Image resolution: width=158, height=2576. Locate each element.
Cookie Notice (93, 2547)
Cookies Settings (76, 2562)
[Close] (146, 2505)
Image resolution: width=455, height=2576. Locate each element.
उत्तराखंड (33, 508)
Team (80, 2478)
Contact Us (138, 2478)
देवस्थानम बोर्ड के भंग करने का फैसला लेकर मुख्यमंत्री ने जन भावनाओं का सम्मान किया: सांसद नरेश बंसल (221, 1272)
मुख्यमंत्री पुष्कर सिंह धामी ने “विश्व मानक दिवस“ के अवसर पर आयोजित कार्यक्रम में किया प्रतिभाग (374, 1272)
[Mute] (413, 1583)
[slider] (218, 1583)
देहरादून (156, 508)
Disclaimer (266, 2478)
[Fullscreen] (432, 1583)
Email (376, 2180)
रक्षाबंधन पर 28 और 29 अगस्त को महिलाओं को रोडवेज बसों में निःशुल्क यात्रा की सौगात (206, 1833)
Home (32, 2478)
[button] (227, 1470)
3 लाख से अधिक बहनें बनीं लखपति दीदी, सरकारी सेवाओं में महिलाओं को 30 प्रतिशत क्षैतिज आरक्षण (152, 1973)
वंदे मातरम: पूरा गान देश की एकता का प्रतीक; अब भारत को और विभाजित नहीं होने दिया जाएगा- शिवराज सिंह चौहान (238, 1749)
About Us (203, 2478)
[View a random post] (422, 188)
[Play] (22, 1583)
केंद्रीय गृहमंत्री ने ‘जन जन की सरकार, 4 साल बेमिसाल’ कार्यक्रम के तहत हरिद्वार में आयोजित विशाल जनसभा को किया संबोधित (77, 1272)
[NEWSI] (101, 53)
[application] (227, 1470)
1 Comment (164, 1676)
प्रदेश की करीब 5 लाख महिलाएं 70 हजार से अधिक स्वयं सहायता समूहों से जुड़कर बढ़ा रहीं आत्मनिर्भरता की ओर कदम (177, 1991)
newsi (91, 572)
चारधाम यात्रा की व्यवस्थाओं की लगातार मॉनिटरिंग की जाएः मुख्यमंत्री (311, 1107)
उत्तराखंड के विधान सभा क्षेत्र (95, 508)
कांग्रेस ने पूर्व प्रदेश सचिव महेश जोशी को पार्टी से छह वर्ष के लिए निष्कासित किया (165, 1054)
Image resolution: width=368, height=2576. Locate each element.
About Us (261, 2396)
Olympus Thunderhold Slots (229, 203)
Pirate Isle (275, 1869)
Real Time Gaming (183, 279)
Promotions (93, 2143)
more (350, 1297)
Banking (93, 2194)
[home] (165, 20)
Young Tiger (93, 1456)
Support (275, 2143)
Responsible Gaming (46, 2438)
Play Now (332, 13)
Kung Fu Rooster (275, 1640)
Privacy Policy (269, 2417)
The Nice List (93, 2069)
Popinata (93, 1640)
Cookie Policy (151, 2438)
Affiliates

■ EXERCISE DETAILS
Return all the lines above exactly as given.

■ EXPECTED OUTPUT
Image resolution: width=158, height=2576. Locate each element.
Cookie Notice (93, 2547)
Cookies Settings (76, 2562)
[Close] (146, 2505)
Image resolution: width=455, height=2576. Locate each element.
उत्तराखंड (33, 508)
Team (80, 2478)
Contact Us (138, 2478)
देवस्थानम बोर्ड के भंग करने का फैसला लेकर मुख्यमंत्री ने जन भावनाओं का सम्मान किया: सांसद नरेश बंसल (221, 1272)
मुख्यमंत्री पुष्कर सिंह धामी ने “विश्व मानक दिवस“ के अवसर पर आयोजित कार्यक्रम में किया प्रतिभाग (374, 1272)
[Mute] (413, 1583)
[slider] (218, 1583)
देहरादून (156, 508)
Disclaimer (266, 2478)
[Fullscreen] (432, 1583)
Email (376, 2180)
रक्षाबंधन पर 28 और 29 अगस्त को महिलाओं को रोडवेज बसों में निःशुल्क यात्रा की सौगात (206, 1833)
Home (32, 2478)
[button] (227, 1470)
3 लाख से अधिक बहनें बनीं लखपति दीदी, सरकारी सेवाओं में महिलाओं को 30 प्रतिशत क्षैतिज आरक्षण (152, 1973)
वंदे मातरम: पूरा गान देश की एकता का प्रतीक; अब भारत को और विभाजित नहीं होने दिया जाएगा- शिवराज सिंह चौहान (238, 1749)
About Us (203, 2478)
[View a random post] (422, 188)
[Play] (22, 1583)
केंद्रीय गृहमंत्री ने ‘जन जन की सरकार, 4 साल बेमिसाल’ कार्यक्रम के तहत हरिद्वार में आयोजित विशाल जनसभा को किया संबोधित (77, 1272)
[NEWSI] (101, 53)
[application] (227, 1470)
1 Comment (164, 1676)
प्रदेश की करीब 5 लाख महिलाएं 70 हजार से अधिक स्वयं सहायता समूहों से जुड़कर बढ़ा रहीं आत्मनिर्भरता की ओर कदम (177, 1991)
newsi (91, 572)
चारधाम यात्रा की व्यवस्थाओं की लगातार मॉनिटरिंग की जाएः मुख्यमंत्री (311, 1107)
उत्तराखंड के विधान सभा क्षेत्र (95, 508)
कांग्रेस ने पूर्व प्रदेश सचिव महेश जोशी को पार्टी से छह वर्ष के लिए निष्कासित किया (165, 1054)
Image resolution: width=368, height=2576. Locate each element.
About Us (261, 2396)
Olympus Thunderhold Slots (229, 203)
Pirate Isle (275, 1869)
Real Time Gaming (183, 279)
Promotions (93, 2143)
more (350, 1297)
Banking (93, 2194)
[home] (165, 20)
Young Tiger (93, 1456)
Support (275, 2143)
Responsible Gaming (46, 2438)
Play Now (332, 13)
Kung Fu Rooster (275, 1640)
Privacy Policy (269, 2417)
The Nice List (93, 2069)
Popinata (93, 1640)
Cookie Policy (151, 2438)
Affiliates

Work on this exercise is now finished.